● READING TEXT
◆ ◆ ◆ ◆ ◆ ◆ ◆
Care for some football?
After supper, Rick and the boys enjoyed a football match with the rest of the community. It was very entertaining because at such a high altitude, the boys tired easily and could not get their bearings right.
As the sun started to descend, we all decided to go for a walk to the lookout. The walk was quite strenuous as we really felt the high altitude put pressure on our lungs. We’d stop every now and then to enjoy the scenery and to look out into the waters of Lake Titicaca.
When we reached the top of the lookout, the sun was setting and we were able to enjoy the views some more.
Darkness falls over the village
There is no electricity on Amantani Island so we rushed home carrying our torches to ensure that we were home before dark.
This is when the fun began. Mama Blanca knocked on our doors and told us in her native Quecha language (combined with sign language to get the point across) that the Inca disco will be on tonight. I was very excited and managed to talk to her in Spanish while she dressed me up in the traditional Inca dress. I wore a white, embroided top with a large, layered skirt and my hiking boots underneath. You couldn’t see my hiking boots, so I still felt like a glamorous Inca girl.
So off to the Inca disco we went! We met the rest of our tour group in the large community hall, where the music was joyful and the people were merry. Our tour guide even organised a birthday cake for one of the girls and we danced around her the traditional Inca way. That is, we flailed our arms in the air and moved our feet to the beat.
The lighting is not so great in this picture but I’m sure you can appreciate the big smiles on our faces to indicate the fun that we had!
After the Inca disco, Rick and I retired to our room and fell asleep almost immediately. Mama Blanca even brought us some extra blankets because she could see that I was muy frio (very cold). I slept like a baby that night!
◆ ◆ ◆ ◆ ◆ ◆ ◆
● ACTIONS TO TAKE
• A. Answer these questions from the account of the evening on Amantani Island:
(i) What does the island have no supply of?
(ii) What did the writer wear underneath the large, layered skirt?
(iii) What did Mama Blanca bring because the writer was very cold?
• B. Write the next part of the account of the evening on Amantani Island, picking up after its final sentence.
Nothing in the listing is needed for the work on this text.
◆ ◆ ◆ ◆ ◆ ◆ ◆
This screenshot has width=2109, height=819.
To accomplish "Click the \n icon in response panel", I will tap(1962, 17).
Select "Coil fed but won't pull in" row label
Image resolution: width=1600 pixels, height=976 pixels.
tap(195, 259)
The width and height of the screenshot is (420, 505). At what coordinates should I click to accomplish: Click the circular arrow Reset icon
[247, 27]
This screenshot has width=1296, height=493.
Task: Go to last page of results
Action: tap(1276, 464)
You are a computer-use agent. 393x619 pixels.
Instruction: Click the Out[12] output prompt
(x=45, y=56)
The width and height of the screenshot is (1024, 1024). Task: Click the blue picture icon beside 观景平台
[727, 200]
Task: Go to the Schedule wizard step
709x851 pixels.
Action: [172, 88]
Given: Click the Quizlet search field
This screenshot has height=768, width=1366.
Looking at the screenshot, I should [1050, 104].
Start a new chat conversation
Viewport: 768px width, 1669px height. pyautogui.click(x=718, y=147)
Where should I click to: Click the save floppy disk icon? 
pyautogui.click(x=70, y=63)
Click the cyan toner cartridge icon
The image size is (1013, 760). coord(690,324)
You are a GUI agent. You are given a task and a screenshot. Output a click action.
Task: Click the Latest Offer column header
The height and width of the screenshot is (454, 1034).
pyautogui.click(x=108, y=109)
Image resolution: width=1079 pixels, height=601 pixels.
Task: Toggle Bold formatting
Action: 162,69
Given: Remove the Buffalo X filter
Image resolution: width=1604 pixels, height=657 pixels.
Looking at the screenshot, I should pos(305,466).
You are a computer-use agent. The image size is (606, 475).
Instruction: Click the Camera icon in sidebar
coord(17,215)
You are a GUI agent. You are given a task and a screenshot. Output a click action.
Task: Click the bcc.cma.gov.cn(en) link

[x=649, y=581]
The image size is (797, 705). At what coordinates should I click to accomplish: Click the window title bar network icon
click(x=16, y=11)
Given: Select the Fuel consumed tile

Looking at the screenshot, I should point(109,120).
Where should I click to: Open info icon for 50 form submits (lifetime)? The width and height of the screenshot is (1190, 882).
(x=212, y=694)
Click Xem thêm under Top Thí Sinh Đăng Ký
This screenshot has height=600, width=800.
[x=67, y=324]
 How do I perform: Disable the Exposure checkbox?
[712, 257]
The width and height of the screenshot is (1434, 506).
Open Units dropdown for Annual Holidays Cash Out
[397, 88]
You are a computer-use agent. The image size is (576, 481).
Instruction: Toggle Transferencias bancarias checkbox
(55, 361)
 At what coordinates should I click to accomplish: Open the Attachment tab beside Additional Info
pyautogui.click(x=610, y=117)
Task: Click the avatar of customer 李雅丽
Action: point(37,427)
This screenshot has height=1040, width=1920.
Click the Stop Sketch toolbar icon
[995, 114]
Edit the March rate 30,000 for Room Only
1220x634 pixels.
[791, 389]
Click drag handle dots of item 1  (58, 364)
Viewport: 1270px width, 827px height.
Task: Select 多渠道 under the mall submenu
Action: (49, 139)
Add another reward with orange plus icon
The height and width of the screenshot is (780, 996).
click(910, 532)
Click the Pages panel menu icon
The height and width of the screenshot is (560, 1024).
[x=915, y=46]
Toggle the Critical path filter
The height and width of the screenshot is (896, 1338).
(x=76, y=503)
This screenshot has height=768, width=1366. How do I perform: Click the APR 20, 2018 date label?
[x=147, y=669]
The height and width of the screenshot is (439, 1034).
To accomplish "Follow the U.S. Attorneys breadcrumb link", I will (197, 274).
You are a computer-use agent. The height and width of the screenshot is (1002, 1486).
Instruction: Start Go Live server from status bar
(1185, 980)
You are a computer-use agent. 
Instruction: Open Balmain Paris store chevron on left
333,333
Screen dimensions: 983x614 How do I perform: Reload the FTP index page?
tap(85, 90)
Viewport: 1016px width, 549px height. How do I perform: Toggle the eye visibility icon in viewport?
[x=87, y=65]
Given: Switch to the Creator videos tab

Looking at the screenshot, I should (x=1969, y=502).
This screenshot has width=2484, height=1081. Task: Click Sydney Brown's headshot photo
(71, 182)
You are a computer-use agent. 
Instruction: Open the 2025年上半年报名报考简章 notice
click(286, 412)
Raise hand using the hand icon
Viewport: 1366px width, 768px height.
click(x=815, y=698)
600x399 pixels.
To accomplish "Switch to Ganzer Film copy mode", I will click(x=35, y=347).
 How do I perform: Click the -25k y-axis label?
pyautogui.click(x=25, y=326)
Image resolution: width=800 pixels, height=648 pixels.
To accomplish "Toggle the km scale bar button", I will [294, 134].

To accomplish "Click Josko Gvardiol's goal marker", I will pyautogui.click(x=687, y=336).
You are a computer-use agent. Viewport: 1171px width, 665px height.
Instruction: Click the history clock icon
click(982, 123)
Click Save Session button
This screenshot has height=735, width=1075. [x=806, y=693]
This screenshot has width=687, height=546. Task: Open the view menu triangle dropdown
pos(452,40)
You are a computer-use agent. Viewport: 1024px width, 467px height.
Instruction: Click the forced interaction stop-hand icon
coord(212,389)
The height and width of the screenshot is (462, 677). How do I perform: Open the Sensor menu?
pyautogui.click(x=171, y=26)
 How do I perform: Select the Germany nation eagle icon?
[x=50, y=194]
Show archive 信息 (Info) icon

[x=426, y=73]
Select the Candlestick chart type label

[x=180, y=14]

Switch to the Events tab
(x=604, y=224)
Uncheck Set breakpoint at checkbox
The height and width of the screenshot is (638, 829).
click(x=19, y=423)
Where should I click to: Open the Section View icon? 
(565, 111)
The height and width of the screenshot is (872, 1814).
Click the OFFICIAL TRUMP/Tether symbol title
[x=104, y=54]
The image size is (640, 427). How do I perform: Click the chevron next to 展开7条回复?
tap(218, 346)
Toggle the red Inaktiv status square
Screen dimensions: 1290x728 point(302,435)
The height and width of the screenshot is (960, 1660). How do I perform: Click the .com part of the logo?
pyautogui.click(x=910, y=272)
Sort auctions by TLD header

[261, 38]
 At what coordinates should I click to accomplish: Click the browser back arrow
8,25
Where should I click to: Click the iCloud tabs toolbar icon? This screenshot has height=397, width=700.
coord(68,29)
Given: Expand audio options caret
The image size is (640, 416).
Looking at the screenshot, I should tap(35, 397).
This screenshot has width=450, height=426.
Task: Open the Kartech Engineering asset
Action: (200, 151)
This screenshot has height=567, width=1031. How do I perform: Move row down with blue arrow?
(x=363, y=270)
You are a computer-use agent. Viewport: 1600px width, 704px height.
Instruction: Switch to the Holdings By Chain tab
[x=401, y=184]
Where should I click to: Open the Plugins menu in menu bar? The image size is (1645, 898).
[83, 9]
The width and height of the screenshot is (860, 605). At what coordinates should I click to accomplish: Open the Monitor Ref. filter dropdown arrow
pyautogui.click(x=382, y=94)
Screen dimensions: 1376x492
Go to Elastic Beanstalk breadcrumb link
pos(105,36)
◆ ◆ ◆ ◆ ◆ ◆ ◆
● SOLVED TASKS
• A.
(i) Electricity.
(ii) Hiking boots.
(iii) Some extra blankets.

• B.
The sun was barely up when we heard a knock on our door. I woke up startled, since I’m not a morning person. Mama Blanca was asking us to wake up and have breakfast. We sat in her kitchen, which had the traditional clay pot stove and fire place. We watched her make us a traditional western breakfast of pancakes, the Inca way. The pancakes were made in a different way with slightly different ingredients, but were absolutely delicious. We were so full that we had to go back to our rooms and rest a little.
It was the last day of our Inca home stay and we went to meet some of our friends near the football courts. We giggled about the previous night’s activities ad also discussed the delicious meals that we’d had with our Inca family. Frank had a rooster as his alarm clock. He woke up from a well rested night to see a rooster perched up on his bed squawking at him to get up! He jumped out of that bed in a flash and had to do a double take because he could not believe his eyes. Only in Peru! Love it!
It was time to farewell our Inca family and thank them for their hospitality. Mama Blanca trekked with us to the wharf while I happily practiced my Spanish and Quecha with her. I just love the sound of these languages. They are like music to my ears.
When it was time to board our boat, we exchanged thank yous and waved goodbye. I thanked her for showing me parts of their world, her delicious meals and wonderful hospitality. It was definitely an experience to remember and something I will tell my grandchildren one day!
Do you have a story that you would tell your grandchildren one day? Or a story that you have felt proud to tell your grandchildren? If so, what is it?